Have done a bit more of a deep dive into fleet context and am thinking about the following approach

@paul-gauthier how would you feel about adding a langchain dependency to the project?

We could also have it so that the document retrieval is a separate query @langchain how to use fleet-context to retrieve embeddings with the outcome being only some documents added to our context window. Or it could be 'achieve goal xyz @pandas @langchain' where the document retrieval is done in the same step as directing Aider. Keen to hear people's thoughts on which approach they would prefer?

In terms of options I think we could a) give the user a lot of visibility / control over the context retrieved (think parallel to how files are currently tracked). /list-contexts /clear-contexts /rm-context 3 etc. b) give them less control - contexts are more or less invisible in the ui c) maybe b) by default with an option to jump into a) for people who like complexity & control?
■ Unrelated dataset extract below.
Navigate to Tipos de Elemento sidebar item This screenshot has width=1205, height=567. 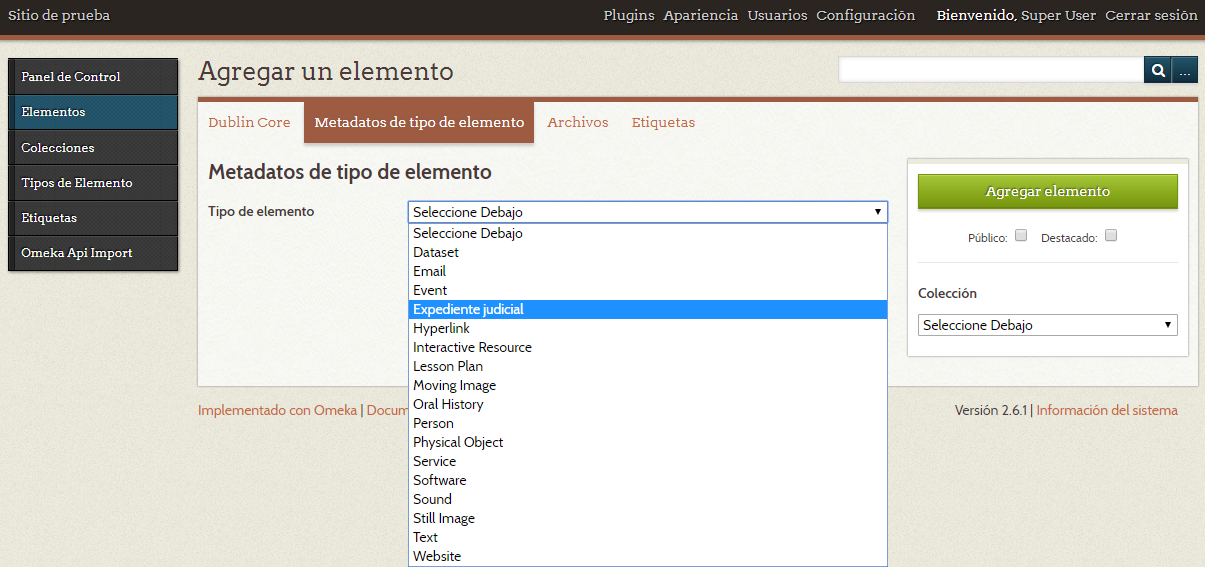pyautogui.click(x=92, y=183)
Given the overall strategy of wanting people to think less about the context and just have aider figure it out maybe we can think about the context management commands more as internal functions that aider will start to call as it gets more capable and keep the ui focused on what the user wants to achieve?

In terms of integrating with fleet, I notice the author mentioning the intention to add rust and js in the future as well as moving beyond the openai embedding model to some open ones. I think the main call we'd need to make is do we leverage the fleet api for querying contexts or try and query them locally

arabold commented 11 months ago

I'm very new to aider (and relative new to LLMs in general), so I might overlook something obvious here, but I think things could be as simple as allowing aider to fetch a specific website and add it to the context as documentation. Sure, indexing the docs for whole libraries would be awesome, but a first step could be to just point it to the right location manually, i.e. "Implement a Next.js modal using a parallel route as described in https://nextjs.org/docs/app/building-your-application/routing/parallel-routes".
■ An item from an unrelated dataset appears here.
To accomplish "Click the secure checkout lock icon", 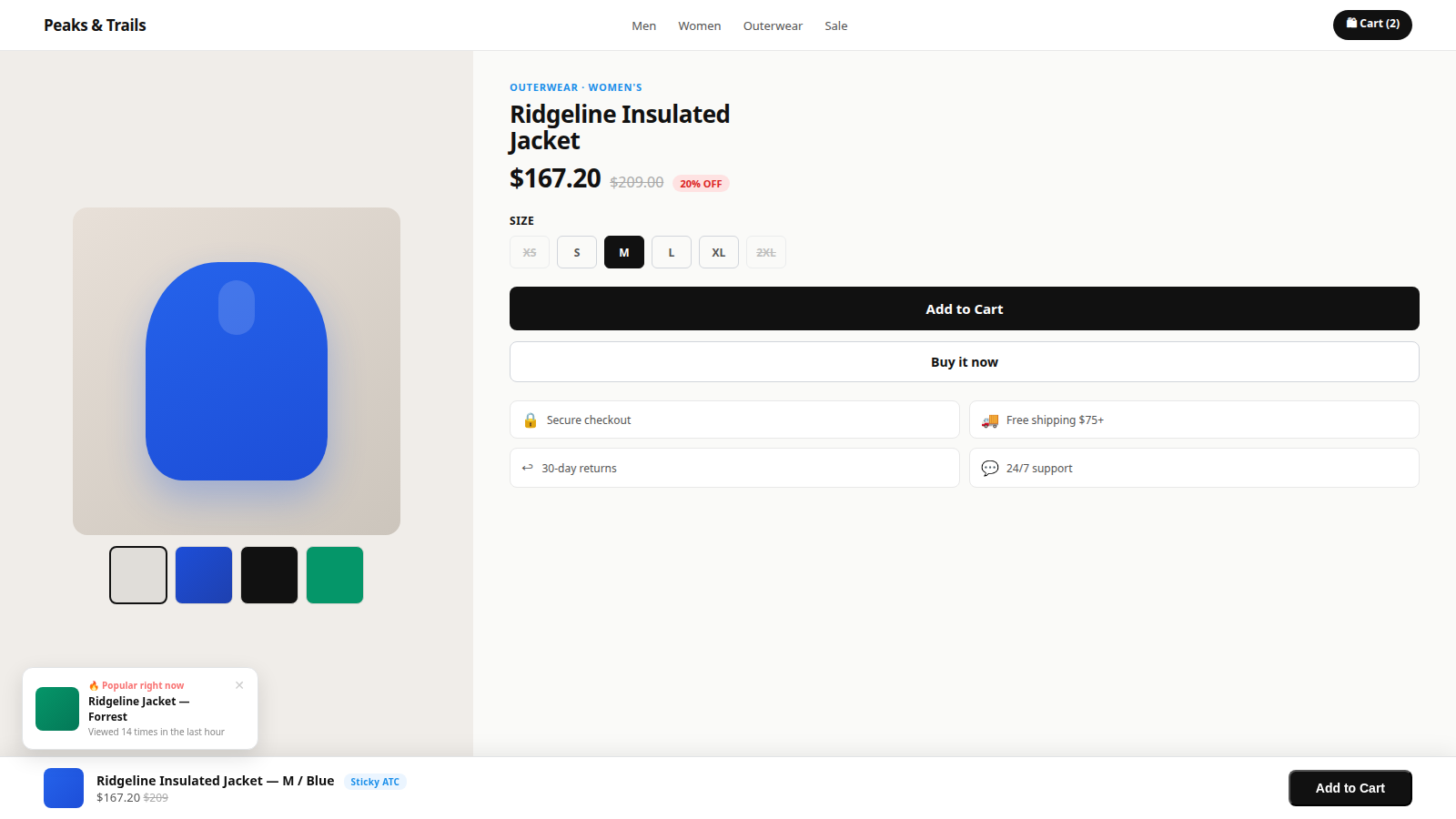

Fetching the page and adding it to the context (MemoryVectorStore) would solve this quite elegantly without adding much complexity, wouldn't it?

joshuavial commented 11 months ago

@arabold yes, I think that could work for a whole bunch of use cases.

I like the approach of just detecting a url in the input string - I think most of the work will be in making it resilient to a whole bunch of different websites, so it might be a game of maintenance whack a mole.

I wonder about whether the additional context is loaded for that single query or if it's added to the conversation. If it's added to the conversation I'm curious about the UI component - do we have a section called 'additional context' with it's own add / remove sort of features?

paul-gauthier commented 6 months ago

Given that aider has the /web command to download URLs and add them to the chat, I'm going to close this issue for now. But feel free to add a comment here and I will re-open or file a new issue any time.

Astlaan commented 2 months ago

Cursor allows one to add documentation from the web to project. Can Aider do this?

With Cursor you can provide it with the entry point URL to some web documentation. It explores the whole documentation website and "Indexes" it's contents (I guess it stores them in a vector database).